Item position entries
━━━
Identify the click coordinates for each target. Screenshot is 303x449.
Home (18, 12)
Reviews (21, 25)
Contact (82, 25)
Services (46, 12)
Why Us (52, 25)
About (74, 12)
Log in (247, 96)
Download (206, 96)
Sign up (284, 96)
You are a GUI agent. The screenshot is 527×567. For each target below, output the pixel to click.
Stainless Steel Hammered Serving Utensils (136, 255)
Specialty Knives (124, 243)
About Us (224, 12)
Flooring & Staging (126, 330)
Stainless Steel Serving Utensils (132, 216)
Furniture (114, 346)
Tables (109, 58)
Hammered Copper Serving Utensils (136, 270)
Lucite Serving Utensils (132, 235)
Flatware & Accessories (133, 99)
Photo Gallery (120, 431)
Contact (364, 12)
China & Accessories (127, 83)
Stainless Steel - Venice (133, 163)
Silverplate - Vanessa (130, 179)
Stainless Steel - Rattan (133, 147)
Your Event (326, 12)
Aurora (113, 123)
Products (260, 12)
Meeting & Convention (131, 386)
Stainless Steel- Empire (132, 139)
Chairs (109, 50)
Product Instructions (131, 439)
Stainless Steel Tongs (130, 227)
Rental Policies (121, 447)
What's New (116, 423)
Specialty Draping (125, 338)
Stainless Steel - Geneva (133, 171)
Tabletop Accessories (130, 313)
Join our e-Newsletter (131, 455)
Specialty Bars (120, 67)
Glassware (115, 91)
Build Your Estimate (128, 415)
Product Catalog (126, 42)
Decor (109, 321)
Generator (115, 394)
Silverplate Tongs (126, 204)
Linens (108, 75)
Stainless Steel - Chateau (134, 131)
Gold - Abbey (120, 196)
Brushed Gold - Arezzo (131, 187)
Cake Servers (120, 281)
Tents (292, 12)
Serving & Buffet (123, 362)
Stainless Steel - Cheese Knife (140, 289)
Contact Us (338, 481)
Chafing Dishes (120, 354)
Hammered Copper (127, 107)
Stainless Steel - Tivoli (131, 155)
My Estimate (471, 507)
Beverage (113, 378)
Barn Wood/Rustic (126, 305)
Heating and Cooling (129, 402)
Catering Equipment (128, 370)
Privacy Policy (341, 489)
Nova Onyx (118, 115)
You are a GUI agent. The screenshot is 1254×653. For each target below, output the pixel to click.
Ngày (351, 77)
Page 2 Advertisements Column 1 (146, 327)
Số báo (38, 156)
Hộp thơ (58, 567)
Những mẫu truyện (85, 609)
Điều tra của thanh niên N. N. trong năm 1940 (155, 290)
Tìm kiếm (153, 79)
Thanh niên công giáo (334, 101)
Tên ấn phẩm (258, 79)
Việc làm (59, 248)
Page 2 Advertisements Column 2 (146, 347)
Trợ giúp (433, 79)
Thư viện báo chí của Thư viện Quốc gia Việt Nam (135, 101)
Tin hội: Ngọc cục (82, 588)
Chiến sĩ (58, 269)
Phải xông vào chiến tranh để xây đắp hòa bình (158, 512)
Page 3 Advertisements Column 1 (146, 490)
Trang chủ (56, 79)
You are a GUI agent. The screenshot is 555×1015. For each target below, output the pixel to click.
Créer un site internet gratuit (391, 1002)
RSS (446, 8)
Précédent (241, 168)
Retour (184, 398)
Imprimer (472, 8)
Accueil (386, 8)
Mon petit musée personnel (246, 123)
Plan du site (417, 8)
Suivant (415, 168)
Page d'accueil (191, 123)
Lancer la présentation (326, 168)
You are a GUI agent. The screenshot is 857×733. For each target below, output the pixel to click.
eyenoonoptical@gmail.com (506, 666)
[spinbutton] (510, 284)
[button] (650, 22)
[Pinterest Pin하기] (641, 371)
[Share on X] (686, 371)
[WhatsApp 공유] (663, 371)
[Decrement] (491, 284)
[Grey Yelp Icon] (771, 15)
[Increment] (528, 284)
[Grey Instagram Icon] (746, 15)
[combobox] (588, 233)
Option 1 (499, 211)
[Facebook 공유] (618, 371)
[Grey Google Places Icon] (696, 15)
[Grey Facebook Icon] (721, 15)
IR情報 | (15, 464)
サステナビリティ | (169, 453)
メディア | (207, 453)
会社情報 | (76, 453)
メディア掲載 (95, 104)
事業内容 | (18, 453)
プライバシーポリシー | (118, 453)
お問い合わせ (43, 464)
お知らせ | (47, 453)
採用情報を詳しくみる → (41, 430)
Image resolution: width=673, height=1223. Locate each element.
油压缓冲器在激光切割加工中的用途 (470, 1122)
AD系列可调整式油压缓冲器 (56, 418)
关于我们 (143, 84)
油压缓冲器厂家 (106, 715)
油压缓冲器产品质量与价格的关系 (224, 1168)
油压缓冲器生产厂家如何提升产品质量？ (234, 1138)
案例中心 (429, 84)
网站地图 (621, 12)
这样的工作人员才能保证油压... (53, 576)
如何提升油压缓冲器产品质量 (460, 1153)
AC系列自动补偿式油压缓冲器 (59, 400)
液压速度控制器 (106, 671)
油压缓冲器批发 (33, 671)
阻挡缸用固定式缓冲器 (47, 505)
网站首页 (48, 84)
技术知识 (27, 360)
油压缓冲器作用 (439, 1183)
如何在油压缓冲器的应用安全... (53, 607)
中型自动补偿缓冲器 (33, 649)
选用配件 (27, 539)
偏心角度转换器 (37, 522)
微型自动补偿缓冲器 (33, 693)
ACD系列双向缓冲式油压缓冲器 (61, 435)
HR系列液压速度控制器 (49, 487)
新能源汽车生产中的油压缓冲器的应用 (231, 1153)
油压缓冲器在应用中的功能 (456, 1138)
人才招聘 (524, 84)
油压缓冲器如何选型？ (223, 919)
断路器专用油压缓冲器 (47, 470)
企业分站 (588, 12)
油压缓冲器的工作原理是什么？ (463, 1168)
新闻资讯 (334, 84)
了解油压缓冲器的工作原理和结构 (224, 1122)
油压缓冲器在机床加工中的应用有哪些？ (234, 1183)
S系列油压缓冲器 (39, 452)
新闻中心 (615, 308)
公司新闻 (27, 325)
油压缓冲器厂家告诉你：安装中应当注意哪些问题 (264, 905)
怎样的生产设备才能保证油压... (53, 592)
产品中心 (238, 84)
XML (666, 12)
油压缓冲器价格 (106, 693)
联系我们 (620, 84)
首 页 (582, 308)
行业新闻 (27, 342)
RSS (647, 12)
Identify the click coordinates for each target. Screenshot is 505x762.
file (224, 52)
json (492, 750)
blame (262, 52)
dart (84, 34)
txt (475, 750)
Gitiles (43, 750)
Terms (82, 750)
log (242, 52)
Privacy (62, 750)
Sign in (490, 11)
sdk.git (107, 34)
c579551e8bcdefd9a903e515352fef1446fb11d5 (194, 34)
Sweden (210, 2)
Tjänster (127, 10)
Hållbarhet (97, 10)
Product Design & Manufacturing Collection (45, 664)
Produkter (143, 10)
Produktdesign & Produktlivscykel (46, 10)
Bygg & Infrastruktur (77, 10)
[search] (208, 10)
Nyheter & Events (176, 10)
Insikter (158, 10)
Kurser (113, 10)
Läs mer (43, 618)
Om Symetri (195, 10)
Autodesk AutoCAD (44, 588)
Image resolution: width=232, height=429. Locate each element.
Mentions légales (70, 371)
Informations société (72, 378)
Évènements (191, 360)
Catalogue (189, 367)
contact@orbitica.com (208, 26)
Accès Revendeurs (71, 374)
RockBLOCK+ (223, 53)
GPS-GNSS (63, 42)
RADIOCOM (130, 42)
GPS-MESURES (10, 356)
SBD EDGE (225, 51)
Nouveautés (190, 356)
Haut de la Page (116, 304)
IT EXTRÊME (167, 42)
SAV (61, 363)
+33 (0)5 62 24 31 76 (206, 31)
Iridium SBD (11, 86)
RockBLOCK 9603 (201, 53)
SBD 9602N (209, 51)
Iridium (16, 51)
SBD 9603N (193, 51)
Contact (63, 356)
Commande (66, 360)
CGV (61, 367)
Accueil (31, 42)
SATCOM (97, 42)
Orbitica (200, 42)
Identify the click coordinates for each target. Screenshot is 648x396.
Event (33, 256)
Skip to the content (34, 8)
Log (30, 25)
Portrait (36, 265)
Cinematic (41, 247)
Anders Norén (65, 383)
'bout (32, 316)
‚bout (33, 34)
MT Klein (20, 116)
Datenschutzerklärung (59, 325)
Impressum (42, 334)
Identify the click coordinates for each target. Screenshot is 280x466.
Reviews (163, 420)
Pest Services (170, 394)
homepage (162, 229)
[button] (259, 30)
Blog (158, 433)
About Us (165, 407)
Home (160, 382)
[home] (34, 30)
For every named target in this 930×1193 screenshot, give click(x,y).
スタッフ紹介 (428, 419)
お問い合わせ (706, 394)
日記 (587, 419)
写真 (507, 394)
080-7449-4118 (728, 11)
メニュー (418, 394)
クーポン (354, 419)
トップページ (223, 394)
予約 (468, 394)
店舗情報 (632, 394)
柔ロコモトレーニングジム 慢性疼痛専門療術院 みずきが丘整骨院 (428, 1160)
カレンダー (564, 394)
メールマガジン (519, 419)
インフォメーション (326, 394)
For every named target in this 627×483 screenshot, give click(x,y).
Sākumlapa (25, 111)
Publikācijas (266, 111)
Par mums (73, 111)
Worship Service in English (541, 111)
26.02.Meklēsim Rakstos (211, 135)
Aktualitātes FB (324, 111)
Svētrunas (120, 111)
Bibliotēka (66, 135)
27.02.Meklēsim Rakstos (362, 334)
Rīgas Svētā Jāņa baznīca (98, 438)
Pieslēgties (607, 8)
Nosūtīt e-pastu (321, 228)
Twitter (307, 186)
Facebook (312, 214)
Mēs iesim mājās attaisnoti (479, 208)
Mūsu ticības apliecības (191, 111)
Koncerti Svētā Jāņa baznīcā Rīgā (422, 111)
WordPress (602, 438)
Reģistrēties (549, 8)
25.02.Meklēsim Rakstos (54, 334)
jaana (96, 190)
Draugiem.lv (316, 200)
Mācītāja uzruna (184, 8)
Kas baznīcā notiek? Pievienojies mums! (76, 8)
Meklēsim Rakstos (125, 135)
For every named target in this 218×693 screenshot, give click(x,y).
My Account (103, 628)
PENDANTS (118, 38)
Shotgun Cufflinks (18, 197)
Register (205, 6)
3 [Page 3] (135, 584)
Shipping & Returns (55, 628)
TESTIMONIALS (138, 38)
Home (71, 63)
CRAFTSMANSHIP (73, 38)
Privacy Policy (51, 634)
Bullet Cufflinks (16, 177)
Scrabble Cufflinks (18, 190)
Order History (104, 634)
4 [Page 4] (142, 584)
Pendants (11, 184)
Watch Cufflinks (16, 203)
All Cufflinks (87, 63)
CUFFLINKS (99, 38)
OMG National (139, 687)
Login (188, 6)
━━━
Repeat word for word the entries starting at the line containing "RockBLOCK+ (223, 53)" and ending at the line containing "Iridium (16, 51)", both of those lines included.

RockBLOCK+ (223, 53)
GPS-GNSS (63, 42)
RADIOCOM (130, 42)
GPS-MESURES (10, 356)
SBD EDGE (225, 51)
Nouveautés (190, 356)
Haut de la Page (116, 304)
IT EXTRÊME (167, 42)
SAV (61, 363)
+33 (0)5 62 24 31 76 (206, 31)
Iridium SBD (11, 86)
RockBLOCK 9603 (201, 53)
SBD 9602N (209, 51)
Iridium (16, 51)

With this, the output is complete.